Written instruction:
Starting at the first line of the items below, repeat every line unchanged up to and including the line that contains "(x=120, y=760)".
── Data shown ──
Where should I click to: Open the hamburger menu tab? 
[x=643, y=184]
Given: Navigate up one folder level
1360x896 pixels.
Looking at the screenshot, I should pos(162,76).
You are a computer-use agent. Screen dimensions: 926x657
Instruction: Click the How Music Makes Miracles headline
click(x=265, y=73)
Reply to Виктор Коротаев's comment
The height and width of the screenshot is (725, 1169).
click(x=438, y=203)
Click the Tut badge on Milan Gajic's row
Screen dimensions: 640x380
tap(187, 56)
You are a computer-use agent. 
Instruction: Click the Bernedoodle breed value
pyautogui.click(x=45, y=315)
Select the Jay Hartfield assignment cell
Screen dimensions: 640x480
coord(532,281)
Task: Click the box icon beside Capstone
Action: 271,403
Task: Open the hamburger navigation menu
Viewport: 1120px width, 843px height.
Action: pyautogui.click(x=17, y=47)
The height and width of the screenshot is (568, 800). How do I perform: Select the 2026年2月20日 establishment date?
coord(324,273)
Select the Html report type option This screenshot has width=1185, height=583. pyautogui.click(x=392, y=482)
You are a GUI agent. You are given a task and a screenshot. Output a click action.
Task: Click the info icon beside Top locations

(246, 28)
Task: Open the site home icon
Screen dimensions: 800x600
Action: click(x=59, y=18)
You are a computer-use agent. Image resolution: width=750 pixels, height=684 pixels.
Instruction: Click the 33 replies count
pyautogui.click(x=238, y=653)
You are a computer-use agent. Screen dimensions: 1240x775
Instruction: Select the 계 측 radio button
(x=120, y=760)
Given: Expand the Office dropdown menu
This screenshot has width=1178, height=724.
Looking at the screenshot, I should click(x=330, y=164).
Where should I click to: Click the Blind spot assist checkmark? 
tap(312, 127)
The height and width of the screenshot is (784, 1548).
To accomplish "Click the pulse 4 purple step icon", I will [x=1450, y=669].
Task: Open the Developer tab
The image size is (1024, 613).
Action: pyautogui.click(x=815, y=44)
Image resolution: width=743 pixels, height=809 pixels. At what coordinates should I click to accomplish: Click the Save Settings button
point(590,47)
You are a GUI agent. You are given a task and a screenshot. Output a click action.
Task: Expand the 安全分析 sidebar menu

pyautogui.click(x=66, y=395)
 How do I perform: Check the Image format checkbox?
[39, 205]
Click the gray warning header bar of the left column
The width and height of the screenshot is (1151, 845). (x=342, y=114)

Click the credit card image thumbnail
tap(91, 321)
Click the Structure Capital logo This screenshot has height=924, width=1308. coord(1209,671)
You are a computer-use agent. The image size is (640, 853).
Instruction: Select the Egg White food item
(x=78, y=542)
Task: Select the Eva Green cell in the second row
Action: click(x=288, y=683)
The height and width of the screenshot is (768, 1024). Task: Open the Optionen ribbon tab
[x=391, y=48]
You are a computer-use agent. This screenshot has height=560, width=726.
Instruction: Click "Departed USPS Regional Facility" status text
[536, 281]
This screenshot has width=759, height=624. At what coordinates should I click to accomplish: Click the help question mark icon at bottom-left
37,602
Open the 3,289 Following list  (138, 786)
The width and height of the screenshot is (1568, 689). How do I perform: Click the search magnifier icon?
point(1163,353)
───
Reply to the task:
Where should I click to: Open the hamburger menu tab? 
[x=643, y=184]
Given: Navigate up one folder level
1360x896 pixels.
Looking at the screenshot, I should pos(162,76).
You are a computer-use agent. Screen dimensions: 926x657
Instruction: Click the How Music Makes Miracles headline
click(x=265, y=73)
Reply to Виктор Коротаев's comment
The height and width of the screenshot is (725, 1169).
click(x=438, y=203)
Click the Tut badge on Milan Gajic's row
Screen dimensions: 640x380
tap(187, 56)
You are a computer-use agent. 
Instruction: Click the Bernedoodle breed value
pyautogui.click(x=45, y=315)
Select the Jay Hartfield assignment cell
Screen dimensions: 640x480
coord(532,281)
Task: Click the box icon beside Capstone
Action: 271,403
Task: Open the hamburger navigation menu
Viewport: 1120px width, 843px height.
Action: pyautogui.click(x=17, y=47)
The height and width of the screenshot is (568, 800). How do I perform: Select the 2026年2月20日 establishment date?
coord(324,273)
Select the Html report type option This screenshot has width=1185, height=583. pyautogui.click(x=392, y=482)
You are a GUI agent. You are given a task and a screenshot. Output a click action.
Task: Click the info icon beside Top locations

(246, 28)
Task: Open the site home icon
Screen dimensions: 800x600
Action: click(x=59, y=18)
You are a computer-use agent. Image resolution: width=750 pixels, height=684 pixels.
Instruction: Click the 33 replies count
pyautogui.click(x=238, y=653)
You are a computer-use agent. Screen dimensions: 1240x775
Instruction: Select the 계 측 radio button
(x=120, y=760)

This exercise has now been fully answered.